Clint Barton, after losing his family to the Snapture, becomes a vigilante; killing pimps, drug dealers, mob bosses. He despises evil and injustice and devotes himself to snuffing it out around the post-snap globe.
Scott Lang, after getting out of a five-year hiatus in the Quantum Realm. Emerges to a world where Thanos won. The first thing he does is go to see if his daughter was “dusted.” When he finds that she survived, he goes to find her, and when he sees his now grown-up daughter, he bursts with tears and expresses his delighted joy in her, “you’re so big.” Every daughter needs her father to beam with such joy over their growth and maturity.
But it is Tony Stark who demonstrates how precious a gift fatherhood is. When he and Pepper move on after the Snap, get married, have a daughter, it becomes plain that Tony has found a pleasure that all of his playboy days could never satisfy.

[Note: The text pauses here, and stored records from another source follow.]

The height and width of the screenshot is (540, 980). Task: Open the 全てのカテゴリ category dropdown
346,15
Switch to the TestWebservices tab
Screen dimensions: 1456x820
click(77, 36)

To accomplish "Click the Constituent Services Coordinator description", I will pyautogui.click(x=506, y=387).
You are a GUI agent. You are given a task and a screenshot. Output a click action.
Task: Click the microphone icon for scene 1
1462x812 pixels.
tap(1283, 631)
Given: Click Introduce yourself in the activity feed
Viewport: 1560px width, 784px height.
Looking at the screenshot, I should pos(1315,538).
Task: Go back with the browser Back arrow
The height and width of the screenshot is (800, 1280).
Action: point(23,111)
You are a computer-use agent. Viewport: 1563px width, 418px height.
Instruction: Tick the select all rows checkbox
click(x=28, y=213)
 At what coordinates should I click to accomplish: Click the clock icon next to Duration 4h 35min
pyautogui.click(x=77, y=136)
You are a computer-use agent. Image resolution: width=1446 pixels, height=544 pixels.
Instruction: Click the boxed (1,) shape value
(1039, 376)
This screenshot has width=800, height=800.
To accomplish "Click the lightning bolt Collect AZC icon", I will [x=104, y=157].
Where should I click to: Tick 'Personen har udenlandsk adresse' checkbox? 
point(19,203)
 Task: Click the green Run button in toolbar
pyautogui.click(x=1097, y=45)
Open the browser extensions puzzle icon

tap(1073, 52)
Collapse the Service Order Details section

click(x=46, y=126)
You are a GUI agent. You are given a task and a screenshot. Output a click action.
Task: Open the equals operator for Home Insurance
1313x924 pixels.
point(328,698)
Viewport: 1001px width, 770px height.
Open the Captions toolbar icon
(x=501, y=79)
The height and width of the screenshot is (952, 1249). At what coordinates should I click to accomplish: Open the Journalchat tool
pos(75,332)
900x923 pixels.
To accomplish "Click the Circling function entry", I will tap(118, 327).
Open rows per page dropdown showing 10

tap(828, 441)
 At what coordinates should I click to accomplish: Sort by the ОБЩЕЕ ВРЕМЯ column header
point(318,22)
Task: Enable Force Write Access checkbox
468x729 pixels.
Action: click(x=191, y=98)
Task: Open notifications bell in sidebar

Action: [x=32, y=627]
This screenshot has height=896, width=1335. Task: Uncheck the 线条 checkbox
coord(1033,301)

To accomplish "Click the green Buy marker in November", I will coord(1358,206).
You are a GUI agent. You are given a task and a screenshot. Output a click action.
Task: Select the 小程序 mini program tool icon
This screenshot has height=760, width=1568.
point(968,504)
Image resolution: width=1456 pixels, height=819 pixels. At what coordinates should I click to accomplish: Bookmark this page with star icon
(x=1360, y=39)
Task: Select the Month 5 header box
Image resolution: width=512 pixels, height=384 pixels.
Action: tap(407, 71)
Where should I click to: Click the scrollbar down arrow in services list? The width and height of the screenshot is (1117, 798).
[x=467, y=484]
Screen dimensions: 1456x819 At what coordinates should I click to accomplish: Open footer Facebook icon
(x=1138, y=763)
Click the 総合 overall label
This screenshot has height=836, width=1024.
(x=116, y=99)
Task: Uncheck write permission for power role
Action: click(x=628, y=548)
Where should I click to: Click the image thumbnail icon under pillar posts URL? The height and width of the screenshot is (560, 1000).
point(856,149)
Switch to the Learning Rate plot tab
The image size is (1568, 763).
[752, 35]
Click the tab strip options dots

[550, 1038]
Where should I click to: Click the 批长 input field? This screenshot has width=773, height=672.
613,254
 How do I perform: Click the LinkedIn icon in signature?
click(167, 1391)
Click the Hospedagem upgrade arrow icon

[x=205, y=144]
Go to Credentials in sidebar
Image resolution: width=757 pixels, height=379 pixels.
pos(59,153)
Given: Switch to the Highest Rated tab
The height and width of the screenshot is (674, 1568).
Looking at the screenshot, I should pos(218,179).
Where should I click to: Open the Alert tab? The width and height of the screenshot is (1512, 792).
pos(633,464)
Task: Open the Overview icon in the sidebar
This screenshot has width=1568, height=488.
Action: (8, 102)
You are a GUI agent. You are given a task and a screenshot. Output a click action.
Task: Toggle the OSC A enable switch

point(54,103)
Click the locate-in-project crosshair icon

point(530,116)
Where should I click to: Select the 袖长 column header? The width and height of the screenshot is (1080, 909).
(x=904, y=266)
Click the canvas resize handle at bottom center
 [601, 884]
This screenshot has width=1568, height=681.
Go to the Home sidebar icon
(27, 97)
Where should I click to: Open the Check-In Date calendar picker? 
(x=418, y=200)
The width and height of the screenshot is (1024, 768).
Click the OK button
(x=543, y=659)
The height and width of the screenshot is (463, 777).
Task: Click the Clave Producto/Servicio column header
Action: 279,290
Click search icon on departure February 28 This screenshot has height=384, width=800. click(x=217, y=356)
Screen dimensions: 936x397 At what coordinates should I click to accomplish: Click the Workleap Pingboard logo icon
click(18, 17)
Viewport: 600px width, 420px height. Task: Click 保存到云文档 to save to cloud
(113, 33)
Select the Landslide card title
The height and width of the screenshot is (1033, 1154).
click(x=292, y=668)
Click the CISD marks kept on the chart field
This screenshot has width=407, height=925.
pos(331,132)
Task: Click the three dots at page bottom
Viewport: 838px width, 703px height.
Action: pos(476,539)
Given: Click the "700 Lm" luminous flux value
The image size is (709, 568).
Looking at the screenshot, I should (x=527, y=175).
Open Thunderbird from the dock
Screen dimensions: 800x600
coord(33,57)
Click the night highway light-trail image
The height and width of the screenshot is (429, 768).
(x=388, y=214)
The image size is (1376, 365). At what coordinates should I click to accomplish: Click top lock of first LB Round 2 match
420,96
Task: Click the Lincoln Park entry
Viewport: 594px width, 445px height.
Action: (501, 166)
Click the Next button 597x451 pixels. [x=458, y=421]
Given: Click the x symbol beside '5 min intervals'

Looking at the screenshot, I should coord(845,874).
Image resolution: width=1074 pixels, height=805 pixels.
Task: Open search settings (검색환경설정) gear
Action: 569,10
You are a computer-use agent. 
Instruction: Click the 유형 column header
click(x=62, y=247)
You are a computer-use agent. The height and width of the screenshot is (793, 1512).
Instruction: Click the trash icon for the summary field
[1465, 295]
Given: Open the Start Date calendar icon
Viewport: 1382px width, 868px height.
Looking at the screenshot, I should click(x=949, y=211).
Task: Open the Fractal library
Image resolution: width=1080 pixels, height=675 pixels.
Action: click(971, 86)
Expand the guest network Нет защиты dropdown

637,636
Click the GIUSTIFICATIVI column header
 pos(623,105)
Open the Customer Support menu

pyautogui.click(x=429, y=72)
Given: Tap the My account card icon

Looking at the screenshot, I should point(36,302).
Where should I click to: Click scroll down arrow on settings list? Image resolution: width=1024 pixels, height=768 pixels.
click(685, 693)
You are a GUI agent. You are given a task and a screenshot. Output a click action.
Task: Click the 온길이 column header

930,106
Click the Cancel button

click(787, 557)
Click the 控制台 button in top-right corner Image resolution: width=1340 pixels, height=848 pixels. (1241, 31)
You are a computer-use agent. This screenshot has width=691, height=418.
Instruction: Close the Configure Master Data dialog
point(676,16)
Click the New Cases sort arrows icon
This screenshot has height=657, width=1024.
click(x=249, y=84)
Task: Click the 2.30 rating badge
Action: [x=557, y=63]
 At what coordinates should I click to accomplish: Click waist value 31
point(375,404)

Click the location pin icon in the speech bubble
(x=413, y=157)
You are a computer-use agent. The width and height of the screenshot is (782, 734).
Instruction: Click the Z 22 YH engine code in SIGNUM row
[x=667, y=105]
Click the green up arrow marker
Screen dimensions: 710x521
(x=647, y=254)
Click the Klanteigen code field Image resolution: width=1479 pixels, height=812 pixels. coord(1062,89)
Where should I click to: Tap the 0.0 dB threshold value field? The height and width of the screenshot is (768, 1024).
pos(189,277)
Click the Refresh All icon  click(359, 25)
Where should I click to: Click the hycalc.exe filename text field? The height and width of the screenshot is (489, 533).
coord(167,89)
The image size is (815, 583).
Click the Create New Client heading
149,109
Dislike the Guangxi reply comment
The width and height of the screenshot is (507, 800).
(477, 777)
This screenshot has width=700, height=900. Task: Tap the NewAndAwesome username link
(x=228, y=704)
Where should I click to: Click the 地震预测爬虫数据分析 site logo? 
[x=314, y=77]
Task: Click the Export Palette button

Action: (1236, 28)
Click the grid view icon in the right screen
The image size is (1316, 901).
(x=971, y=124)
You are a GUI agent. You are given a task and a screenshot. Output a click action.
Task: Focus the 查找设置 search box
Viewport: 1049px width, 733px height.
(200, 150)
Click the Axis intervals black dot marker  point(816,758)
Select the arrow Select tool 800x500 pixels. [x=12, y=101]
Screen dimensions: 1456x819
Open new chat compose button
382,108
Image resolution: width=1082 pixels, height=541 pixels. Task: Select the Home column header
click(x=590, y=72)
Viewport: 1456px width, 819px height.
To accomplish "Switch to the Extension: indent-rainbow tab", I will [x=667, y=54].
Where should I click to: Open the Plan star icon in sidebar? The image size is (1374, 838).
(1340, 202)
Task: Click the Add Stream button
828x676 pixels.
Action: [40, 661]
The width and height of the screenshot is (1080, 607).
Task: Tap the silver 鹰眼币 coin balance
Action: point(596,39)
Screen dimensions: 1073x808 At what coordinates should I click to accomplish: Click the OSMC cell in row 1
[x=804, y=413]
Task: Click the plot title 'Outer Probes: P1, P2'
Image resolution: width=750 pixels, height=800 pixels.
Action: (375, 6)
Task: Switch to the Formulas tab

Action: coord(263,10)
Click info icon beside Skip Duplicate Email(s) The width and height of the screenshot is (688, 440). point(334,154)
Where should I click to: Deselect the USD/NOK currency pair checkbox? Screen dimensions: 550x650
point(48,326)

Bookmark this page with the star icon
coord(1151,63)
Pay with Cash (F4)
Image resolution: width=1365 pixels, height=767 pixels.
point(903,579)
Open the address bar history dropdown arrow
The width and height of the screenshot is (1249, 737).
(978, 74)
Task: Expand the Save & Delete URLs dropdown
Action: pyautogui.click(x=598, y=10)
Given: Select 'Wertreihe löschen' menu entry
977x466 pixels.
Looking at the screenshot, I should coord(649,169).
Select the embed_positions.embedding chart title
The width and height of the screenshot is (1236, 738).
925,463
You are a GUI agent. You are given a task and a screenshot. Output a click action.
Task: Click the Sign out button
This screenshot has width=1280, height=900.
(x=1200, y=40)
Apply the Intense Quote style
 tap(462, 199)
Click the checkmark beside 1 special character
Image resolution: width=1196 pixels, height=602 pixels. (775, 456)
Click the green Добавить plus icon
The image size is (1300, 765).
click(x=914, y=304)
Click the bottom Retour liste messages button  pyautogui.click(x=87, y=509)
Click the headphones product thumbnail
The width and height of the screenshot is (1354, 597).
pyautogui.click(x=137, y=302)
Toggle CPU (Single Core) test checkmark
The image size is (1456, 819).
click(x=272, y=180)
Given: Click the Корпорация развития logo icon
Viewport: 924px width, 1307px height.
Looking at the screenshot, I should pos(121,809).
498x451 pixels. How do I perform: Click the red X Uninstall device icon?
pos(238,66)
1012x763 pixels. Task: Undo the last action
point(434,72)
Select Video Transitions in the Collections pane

He comes to treasure the life he has found as husband and father. But husbands and fathers are called to lay down their lives to preserve the lives of those they love. It is the true duty of the patriot. A man dies for the woman he loves, sacrificing all to save her. This, in my view, was marvelously (pun intended) executed as Tony Stark––known for his ego, selfishness, pride, and fillandering––turns from all those vices and does the right thing. He lays down his life. He dies so others may live.
And finally, what even postmodernist story-tellers couldn’t escape, the story ends with a wedding. We see Captain America reunited with his lost love, Peggy Carter. A caveat here, Cap’s denouement suffers from the irresistible questions which arise when time-travel is involved.
In short, the ending tells us to settle down and get married, have kids, do your job. There is heroism in such seemingly mundaneness. Where postmodernism wants human identity to be infinitely malleable, God’s world is full of characters that are made in His image. They are male and female. They are kings and queens. Their identity is not theirs to decide, they are called to find their name in the Fatherhood of God.
Rebellion against the Story-teller is the path to villainy. It is a descent into namelessness. The endgame of postmodernism is a pile of dust that thinks it can reinvent itself, subvert truth, goodness, and beauty, and be something glorious on its own, “Thank you very much.” But dust without the breath of God is just dust. When God breathes on the dust, it becomes a man. The Story-teller makes the man a king, and then gives him a mission: protect the girl. That story is one where truth matters, and is the only story with a happy ending.